Dem Vorschlag eines Beitritts zu den USA, den Donald Trump und Elon Musk immer wieder teils provokativ machen, setzt Poilievre eine Botschaft der Stärke entgegen: Sein „Canada first“ erinnert dabei durchaus an Äußerungen von Trump.
Weiter geht diese Debatte um einen Beitritt Kanadas zu den USA auch auf X. Elon Musk hat Trudeau nun gesagt, dass sein Wort in dieser Sache nicht mehr sehr bedeutend sei. Schließlich sei er nicht mehr der „Gouverneur Kanadas“. Das wird man eher unter Humor einsortieren denn als ernsthafte Drohung. Es hat allerdings Trump-Stil. Oder hat doch eher dieser Trump-Vorschlag Musk-Stil? Von wem der beiden welche Idee stammt, wird langsam von außen undurchsichtig.

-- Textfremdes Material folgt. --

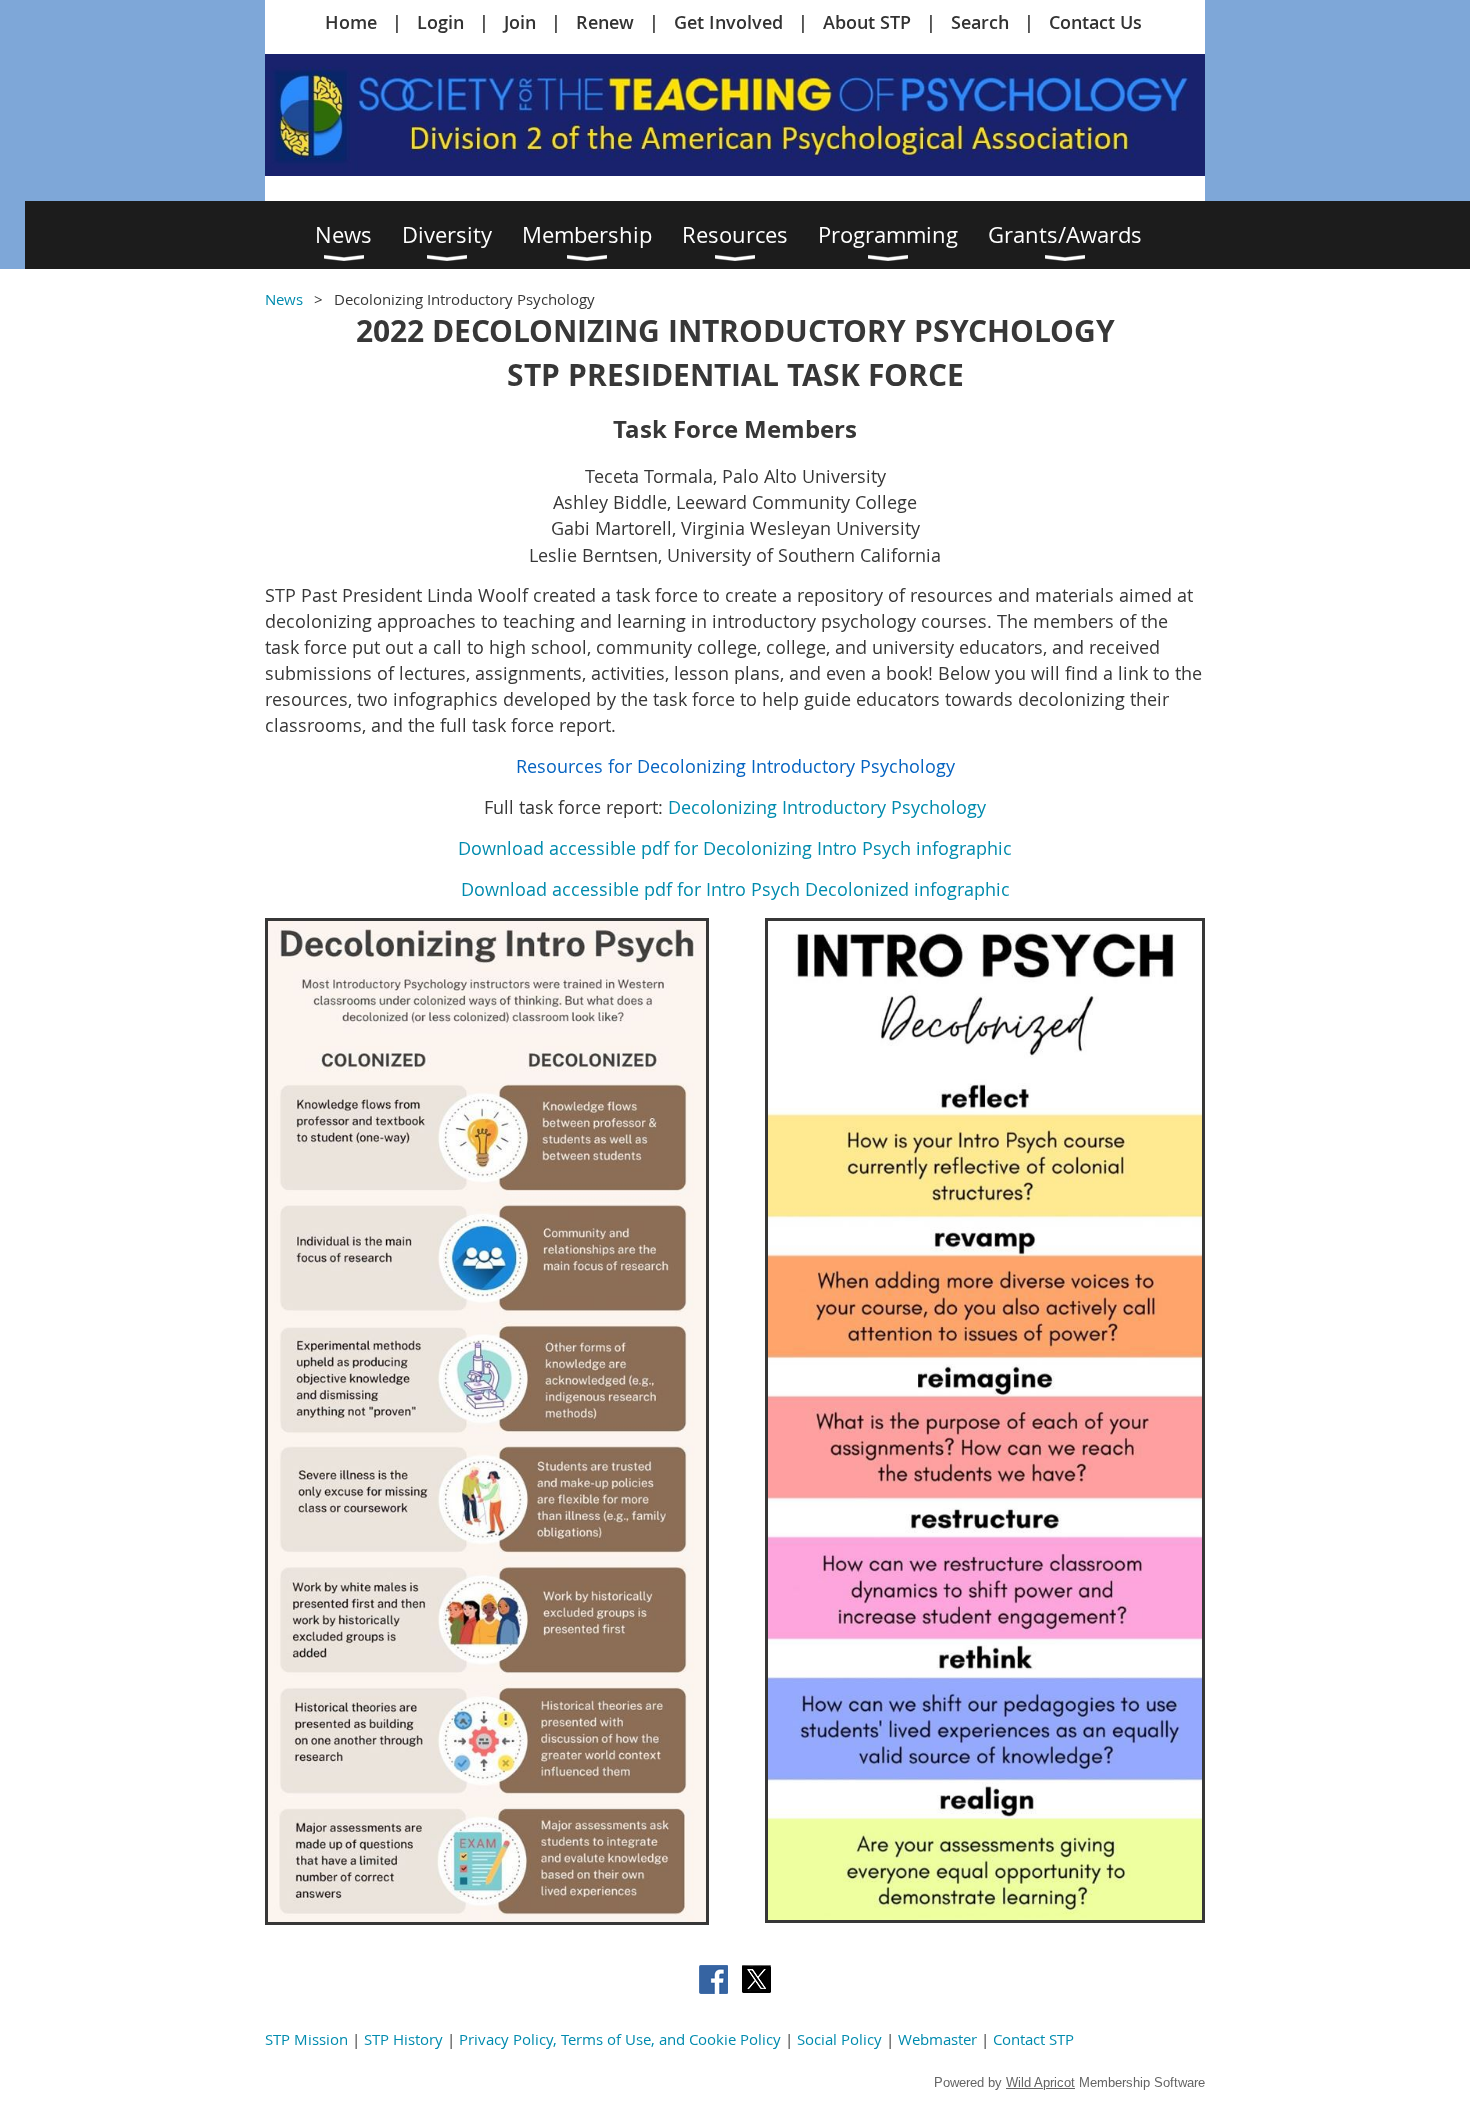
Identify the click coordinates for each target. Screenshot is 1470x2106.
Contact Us (1095, 22)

Doch auch die außerparlamentarische Opposition – etwas bei Rebel News, die sich zu Corona-Zeiten einen Namen machten – bleibt nicht unbewegt. Eine Petition für umgehende Neuwahlen ist auf dem Weg. Man will sich das monatelange Schauspiel einer Trudeau-Partei in Agonie nicht gefallen lassen. Fraglich bleibt ohnehin, ob der Caucus den Rot-Liberalen Stimmen zuwehen würde. Dennoch ist die Prorogation des Unterhauses und die Verzögerung der Neuwahlen kein gutes Zeichen für die Vitalität der Demokratie in Kanada.